[Collection entries]
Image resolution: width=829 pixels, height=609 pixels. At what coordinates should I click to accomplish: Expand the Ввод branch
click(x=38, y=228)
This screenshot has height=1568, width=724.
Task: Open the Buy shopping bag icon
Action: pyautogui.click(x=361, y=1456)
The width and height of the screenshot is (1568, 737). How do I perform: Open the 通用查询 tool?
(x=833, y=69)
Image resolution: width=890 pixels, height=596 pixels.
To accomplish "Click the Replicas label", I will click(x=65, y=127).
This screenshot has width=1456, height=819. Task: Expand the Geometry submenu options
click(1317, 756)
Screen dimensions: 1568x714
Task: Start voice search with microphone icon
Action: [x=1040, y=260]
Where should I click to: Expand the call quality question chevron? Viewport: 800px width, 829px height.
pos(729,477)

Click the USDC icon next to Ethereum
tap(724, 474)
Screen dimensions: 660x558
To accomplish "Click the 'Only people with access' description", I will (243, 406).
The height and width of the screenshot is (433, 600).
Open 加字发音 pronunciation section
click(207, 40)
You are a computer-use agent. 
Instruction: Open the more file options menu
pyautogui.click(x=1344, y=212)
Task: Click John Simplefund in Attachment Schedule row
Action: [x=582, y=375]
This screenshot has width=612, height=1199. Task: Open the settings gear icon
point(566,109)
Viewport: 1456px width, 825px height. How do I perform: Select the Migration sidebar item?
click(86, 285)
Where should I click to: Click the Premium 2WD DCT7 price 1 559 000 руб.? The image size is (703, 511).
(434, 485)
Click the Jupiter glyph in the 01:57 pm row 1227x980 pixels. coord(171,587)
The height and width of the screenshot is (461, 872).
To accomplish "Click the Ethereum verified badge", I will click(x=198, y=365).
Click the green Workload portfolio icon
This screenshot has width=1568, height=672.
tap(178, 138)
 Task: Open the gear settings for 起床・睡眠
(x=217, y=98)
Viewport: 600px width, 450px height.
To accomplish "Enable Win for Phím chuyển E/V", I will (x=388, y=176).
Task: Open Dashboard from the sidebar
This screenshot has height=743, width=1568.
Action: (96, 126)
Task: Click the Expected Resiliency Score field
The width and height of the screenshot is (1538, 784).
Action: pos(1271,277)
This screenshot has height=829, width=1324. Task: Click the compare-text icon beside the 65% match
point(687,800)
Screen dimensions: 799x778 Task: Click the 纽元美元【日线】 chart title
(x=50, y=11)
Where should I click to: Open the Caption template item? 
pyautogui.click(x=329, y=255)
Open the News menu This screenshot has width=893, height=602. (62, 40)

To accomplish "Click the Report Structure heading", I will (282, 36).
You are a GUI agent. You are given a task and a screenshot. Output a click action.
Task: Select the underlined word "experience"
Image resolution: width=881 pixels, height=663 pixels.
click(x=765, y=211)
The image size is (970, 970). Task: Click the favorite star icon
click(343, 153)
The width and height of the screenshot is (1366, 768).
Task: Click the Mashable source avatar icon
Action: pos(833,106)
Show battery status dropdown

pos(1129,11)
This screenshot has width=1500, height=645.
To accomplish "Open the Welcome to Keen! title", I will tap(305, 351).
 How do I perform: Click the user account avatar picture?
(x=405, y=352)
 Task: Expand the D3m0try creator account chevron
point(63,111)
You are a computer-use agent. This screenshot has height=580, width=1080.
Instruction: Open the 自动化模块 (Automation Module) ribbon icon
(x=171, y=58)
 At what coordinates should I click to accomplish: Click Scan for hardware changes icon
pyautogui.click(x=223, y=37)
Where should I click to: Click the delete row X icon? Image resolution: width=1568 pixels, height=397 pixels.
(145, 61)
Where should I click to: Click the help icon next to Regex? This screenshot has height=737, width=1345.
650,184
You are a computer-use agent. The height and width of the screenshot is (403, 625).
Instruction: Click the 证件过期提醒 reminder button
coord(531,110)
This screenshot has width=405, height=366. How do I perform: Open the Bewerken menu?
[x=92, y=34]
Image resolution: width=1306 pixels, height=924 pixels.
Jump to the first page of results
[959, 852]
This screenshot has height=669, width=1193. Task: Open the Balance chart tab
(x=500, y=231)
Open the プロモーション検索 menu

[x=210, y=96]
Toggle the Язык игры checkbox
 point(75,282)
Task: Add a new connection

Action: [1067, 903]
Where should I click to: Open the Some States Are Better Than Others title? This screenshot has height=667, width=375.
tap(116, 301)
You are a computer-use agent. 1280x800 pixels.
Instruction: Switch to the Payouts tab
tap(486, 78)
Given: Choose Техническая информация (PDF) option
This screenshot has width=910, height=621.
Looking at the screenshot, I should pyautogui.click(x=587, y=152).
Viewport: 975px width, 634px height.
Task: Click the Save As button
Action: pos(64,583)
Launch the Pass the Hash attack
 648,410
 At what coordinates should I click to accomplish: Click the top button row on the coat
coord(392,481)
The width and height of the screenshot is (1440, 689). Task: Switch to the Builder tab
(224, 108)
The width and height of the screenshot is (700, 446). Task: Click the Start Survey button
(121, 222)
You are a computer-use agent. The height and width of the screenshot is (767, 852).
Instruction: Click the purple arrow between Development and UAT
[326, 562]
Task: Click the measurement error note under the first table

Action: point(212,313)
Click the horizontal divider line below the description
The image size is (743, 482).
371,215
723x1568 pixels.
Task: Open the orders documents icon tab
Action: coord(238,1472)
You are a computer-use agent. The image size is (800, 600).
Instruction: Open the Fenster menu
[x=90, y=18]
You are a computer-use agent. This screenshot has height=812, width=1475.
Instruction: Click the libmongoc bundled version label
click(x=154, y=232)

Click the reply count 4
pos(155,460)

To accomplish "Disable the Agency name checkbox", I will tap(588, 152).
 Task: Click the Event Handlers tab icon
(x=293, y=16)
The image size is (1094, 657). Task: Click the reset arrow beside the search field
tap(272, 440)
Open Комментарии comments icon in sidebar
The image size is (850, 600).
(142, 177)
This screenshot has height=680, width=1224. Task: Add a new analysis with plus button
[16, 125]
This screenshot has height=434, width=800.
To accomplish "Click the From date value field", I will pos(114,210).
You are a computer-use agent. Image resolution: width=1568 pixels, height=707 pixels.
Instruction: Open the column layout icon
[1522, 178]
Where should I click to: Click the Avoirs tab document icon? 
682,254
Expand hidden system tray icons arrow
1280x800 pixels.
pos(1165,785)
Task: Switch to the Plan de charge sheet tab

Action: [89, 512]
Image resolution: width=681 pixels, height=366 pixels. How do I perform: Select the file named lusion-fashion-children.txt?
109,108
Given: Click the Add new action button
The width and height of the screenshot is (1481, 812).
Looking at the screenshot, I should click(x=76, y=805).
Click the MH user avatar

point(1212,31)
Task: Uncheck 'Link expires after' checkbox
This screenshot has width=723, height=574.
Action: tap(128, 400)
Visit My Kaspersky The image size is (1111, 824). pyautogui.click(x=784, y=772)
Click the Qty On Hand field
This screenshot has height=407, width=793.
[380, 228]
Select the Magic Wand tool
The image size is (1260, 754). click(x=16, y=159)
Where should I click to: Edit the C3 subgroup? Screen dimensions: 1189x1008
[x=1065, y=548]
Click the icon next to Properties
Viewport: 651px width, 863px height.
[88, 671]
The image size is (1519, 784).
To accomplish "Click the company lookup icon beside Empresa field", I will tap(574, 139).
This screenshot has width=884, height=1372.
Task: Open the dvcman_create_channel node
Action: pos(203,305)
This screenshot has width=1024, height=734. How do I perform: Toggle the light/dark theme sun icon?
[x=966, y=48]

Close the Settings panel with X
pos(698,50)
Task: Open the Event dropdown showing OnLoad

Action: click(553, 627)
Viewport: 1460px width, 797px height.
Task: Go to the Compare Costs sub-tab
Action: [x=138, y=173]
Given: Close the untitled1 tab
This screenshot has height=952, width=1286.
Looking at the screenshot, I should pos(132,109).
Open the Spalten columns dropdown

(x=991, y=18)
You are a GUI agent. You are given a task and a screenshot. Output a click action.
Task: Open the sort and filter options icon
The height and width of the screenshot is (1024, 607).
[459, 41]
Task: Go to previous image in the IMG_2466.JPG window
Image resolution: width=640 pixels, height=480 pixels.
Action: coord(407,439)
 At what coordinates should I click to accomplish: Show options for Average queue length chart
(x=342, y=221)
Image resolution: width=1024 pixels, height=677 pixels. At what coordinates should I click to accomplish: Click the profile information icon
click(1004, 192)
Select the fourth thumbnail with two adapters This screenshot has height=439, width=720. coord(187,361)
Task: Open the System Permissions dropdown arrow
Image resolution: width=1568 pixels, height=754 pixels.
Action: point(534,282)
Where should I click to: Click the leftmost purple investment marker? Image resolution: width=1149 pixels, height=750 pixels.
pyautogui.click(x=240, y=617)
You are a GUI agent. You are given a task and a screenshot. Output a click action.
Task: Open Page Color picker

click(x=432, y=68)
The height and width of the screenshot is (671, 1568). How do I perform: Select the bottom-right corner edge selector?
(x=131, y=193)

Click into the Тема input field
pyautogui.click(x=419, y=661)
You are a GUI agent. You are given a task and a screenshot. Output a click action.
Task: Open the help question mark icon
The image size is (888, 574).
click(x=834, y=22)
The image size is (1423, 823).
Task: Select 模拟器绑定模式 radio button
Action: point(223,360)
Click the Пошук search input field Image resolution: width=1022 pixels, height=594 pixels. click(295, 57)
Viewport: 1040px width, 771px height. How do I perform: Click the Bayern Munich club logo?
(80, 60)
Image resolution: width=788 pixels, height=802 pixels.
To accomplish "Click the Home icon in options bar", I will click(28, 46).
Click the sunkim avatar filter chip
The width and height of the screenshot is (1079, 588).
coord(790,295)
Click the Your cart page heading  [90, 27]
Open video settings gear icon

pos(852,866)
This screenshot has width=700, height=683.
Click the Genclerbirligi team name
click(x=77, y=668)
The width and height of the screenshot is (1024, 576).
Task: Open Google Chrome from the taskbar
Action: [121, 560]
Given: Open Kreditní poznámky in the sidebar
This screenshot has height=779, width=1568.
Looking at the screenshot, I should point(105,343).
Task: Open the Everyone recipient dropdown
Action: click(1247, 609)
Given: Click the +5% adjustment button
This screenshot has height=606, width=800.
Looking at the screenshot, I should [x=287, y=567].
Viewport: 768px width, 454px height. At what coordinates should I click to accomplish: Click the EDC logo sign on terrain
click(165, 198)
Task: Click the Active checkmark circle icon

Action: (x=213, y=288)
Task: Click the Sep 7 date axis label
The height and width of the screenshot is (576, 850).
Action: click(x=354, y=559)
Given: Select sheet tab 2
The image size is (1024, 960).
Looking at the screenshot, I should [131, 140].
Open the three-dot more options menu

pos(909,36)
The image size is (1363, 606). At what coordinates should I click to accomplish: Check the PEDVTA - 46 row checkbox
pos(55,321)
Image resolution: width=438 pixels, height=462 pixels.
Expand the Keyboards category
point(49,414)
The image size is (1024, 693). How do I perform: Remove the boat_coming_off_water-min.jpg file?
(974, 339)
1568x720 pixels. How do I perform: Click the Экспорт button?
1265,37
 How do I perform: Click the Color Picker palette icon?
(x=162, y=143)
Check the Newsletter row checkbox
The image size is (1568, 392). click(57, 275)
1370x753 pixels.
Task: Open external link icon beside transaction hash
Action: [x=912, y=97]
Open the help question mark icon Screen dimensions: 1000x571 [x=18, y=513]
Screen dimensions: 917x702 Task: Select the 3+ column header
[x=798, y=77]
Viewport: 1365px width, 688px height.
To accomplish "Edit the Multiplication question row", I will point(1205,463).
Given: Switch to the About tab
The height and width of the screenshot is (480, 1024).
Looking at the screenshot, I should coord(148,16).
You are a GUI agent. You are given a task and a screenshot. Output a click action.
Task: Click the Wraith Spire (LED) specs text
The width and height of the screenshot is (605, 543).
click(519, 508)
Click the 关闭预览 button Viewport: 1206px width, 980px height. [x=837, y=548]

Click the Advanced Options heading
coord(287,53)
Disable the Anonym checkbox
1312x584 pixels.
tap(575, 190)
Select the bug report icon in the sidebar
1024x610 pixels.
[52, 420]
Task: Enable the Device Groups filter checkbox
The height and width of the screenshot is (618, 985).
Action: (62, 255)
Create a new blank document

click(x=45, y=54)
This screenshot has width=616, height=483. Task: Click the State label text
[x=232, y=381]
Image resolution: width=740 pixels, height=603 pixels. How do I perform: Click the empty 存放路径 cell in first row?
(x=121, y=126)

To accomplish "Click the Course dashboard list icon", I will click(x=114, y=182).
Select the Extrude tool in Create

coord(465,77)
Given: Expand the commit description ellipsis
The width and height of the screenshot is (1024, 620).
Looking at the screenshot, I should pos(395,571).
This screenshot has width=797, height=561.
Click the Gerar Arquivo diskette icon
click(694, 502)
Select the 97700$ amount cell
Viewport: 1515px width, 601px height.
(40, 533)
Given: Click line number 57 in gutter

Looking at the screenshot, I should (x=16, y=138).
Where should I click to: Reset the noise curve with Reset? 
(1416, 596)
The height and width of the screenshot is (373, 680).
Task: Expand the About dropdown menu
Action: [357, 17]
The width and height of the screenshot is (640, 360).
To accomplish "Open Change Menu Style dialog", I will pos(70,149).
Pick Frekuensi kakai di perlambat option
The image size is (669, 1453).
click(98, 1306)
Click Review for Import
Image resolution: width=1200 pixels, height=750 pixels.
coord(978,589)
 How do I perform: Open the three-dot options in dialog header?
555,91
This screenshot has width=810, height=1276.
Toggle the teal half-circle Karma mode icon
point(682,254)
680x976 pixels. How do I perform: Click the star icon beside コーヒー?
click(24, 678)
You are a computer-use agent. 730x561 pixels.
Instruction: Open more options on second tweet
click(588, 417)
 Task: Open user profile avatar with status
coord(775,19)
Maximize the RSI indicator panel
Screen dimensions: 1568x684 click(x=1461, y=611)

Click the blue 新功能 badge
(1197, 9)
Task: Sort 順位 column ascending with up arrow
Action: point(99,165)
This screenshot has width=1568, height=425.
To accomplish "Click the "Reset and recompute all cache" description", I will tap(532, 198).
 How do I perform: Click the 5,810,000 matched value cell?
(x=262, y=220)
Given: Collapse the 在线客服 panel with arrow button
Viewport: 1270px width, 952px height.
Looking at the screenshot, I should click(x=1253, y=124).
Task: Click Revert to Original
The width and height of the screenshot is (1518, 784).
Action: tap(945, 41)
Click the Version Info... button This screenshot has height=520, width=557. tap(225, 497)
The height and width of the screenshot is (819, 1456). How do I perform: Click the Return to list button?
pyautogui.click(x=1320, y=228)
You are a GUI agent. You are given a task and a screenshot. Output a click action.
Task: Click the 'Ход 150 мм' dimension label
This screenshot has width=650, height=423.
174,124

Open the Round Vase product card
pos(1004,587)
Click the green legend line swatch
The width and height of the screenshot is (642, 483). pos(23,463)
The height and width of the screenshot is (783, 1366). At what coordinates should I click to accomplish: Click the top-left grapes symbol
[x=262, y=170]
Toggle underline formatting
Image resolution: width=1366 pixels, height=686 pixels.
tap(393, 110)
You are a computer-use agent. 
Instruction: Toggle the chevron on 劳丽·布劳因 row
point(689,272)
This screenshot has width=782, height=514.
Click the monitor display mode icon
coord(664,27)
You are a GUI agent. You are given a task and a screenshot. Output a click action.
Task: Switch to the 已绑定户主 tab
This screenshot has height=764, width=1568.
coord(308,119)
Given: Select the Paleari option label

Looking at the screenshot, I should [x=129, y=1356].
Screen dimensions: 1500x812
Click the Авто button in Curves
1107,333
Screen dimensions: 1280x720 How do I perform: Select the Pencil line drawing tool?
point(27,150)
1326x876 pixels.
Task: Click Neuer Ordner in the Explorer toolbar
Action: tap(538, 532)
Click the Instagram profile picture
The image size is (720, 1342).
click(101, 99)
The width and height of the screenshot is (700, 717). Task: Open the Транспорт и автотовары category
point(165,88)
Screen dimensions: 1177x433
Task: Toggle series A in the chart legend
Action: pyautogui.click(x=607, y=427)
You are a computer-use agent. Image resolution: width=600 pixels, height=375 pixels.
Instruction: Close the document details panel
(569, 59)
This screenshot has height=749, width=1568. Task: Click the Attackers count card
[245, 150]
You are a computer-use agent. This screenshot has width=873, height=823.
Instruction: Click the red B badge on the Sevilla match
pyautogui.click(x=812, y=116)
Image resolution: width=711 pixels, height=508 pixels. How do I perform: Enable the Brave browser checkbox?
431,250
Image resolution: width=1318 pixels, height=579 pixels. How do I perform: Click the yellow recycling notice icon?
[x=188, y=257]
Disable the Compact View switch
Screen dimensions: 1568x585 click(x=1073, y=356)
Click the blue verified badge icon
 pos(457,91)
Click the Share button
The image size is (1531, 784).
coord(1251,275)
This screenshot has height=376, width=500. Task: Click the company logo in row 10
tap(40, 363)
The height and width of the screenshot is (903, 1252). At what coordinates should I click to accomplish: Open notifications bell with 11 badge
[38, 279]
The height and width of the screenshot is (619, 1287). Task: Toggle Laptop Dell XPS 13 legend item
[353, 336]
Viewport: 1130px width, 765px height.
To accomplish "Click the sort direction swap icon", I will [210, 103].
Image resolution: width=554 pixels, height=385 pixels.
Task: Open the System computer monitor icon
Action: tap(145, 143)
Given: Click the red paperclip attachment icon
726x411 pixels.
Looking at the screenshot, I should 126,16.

#### TASK OBJECTIVE:
Once you find the line with "This screenshot has width=723, height=574." in the entries above, output it and each line after it up to and including the line with "The image size is (1519, 784).", and nothing else.

#### ANSWER TO THIS PROBLEM:
This screenshot has width=723, height=574.
Action: tap(128, 400)
Visit My Kaspersky The image size is (1111, 824). pyautogui.click(x=784, y=772)
Click the Qty On Hand field
This screenshot has height=407, width=793.
[380, 228]
Select the Magic Wand tool
The image size is (1260, 754). click(x=16, y=159)
Where should I click to: Edit the C3 subgroup? Screen dimensions: 1189x1008
[x=1065, y=548]
Click the icon next to Properties
Viewport: 651px width, 863px height.
[88, 671]
The image size is (1519, 784).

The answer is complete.